| If this is your first visit, be sure to check out the FAQ by clicking the link above.
You may have to register before you can post: click the register link above to proceed.
To start viewing messages, select the forum that you want to visit from the selection below.
|
10-01-2008, 12:32 PM
|
#1
|
|
|
Fiberglass tube
If I were to wax the outside of a piece of 2 1/2 inch pvc pipe about 6 feet
long, and then lay up several layers of fiberglass and epoxy, would the
resulting tube slide off the pvc easily enough after curing ? Or would I
need to first wrap the pipe with sheet plastic or similar ?
Thanks !
|
|
|
|
10-01-2008, 01:15 PM
|
#2
|
|
|
Re: Fiberglass tube
On Wed, 9 Jan 2008 20:32:49 -0500, "Garland Gray II"
<ggray@nospam.com> wrote:
>If I were to wax the outside of a piece of 2 1/2 inch pvc pipe about 6 feet
>long, and then lay up several layers of fiberglass and epoxy, would the
>resulting tube slide off the pvc easily enough after curing ? Or would I
>need to first wrap the pipe with sheet plastic or similar ?
>Thanks !
>
No personal experience. Here's an unqualified opinion:
epoxy bonds to PVC. PVC pipe is a little wavy.

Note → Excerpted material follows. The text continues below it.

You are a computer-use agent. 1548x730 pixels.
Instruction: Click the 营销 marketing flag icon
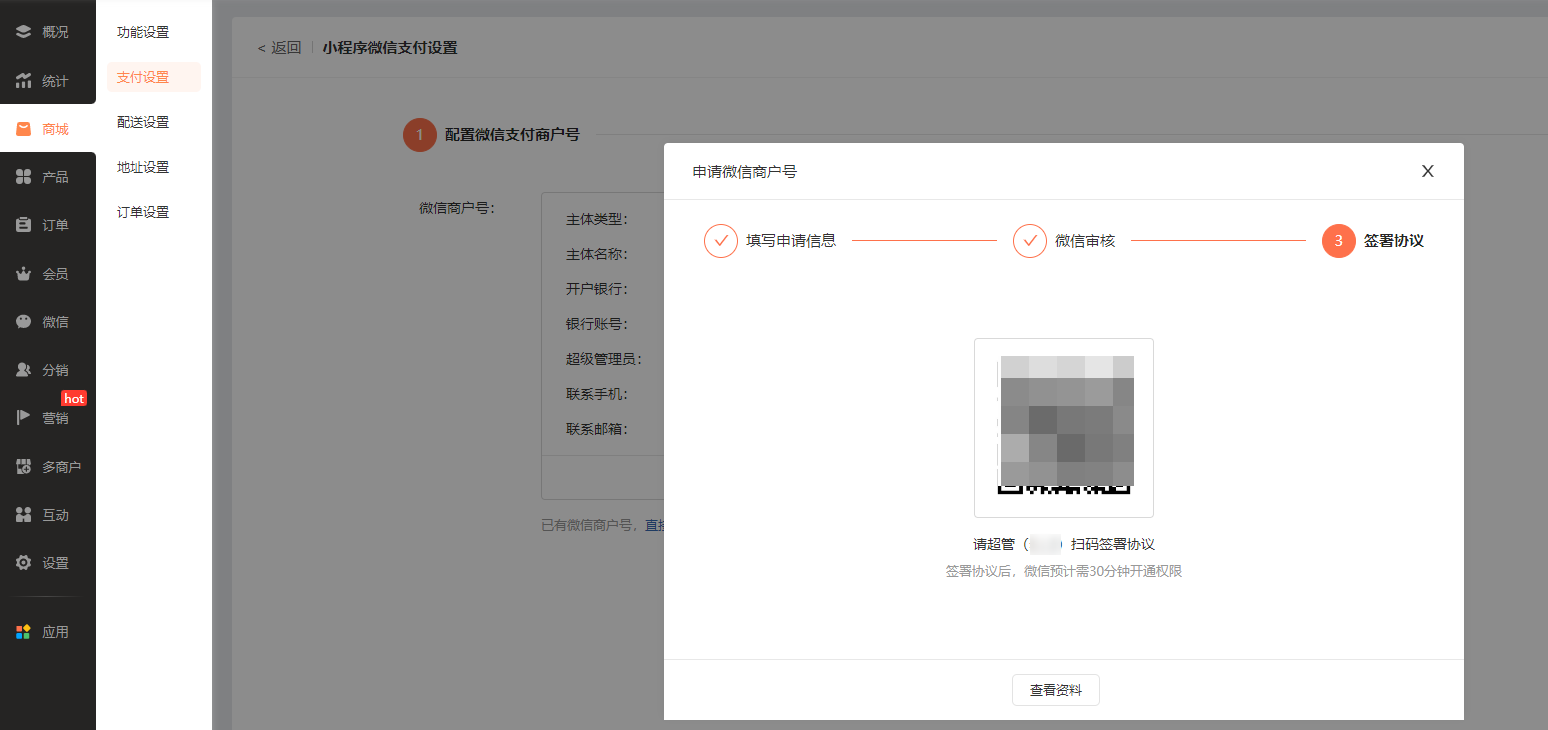(x=24, y=418)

Taken together, I think this means removing the glass from the plug
would be tough.
Saran wrap is one avenue to reliable release I hear - or maybe a
good release agent - or aluminum foil I have heard suggested.....
Brian Whatcott Altus OK
|
|
|
|
10-01-2008, 01:38 PM
|
#3
|
|
|
Re: Fiberglass tube
On Wed, 09 Jan 2008 20:15:15 -0600, Brian Whatcott
<betwys1@sbcglobal.net> wrote:
>Saran wrap is one avenue to reliable release I hear - or maybe a
>good release agent - or aluminum foil I have heard suggested.....
Johnson's paste wax will work. Ask the gunsmiths about that. In
general, if there are the kind of pockets that would lock them
together, fill them in with oil base modeling clay. This is no help
with slight, just enough to cause trouble, waviness.
As for pipe for a mold, there is no taper, which is the usual practice
with molds in general. Sand castings are always tapered slightly.
Casady
|
|
|
|
10-01-2008, 02:17 PM
|
#4
|
|
|
Re: Fiberglass tube
Right, I was concerned about the lack of taper. I hadn't looked real
closely at the surface of pvc pipe; I would sand it smooth if it looked
irregular, and then wax.
How do gunsmiths use pastewax, to protect and lube parts ?
"Richard Casady" <richardcasady@earthlink.net> wrote in message
news:479f8336.62583687@news.east.earthlink.net...
> On Wed, 09 Jan 2008 20:15:15 -0600, Brian Whatcott
> <betwys1@sbcglobal.net> wrote:
>
>>Saran wrap is one avenue to reliable release I hear - or maybe a
>>good release agent - or aluminum foil I have heard suggested.....
>
> Johnson's paste wax will work. Ask the gunsmiths about that. In
> general, if there are the kind of pockets that would lock them
> together, fill them in with oil base modeling clay. This is no help
> with slight, just enough to cause trouble, waviness.
>
> As for pipe for a mold, there is no taper, which is the usual practice
> with molds in general. Sand castings are always tapered slightly.
>
> Casady
|
|
|
|
10-01-2008, 02:42 PM
|
#5
|
|
|
Re: Fiberglass tube
"Garland Gray II" wrote:
..
> If I were to wax the outside of a piece of 2 1/2 inch pvc pipe about
6 feet
> long, and then lay up several layers of fiberglass and epoxy, would
the
> resulting tube slide off the pvc easily enough after curing ?
NO.
> Or would I
> need to first wrap the pipe with sheet plastic or similar ?
Depends.
Easiest solution is to glass pvc tube and leave it in place.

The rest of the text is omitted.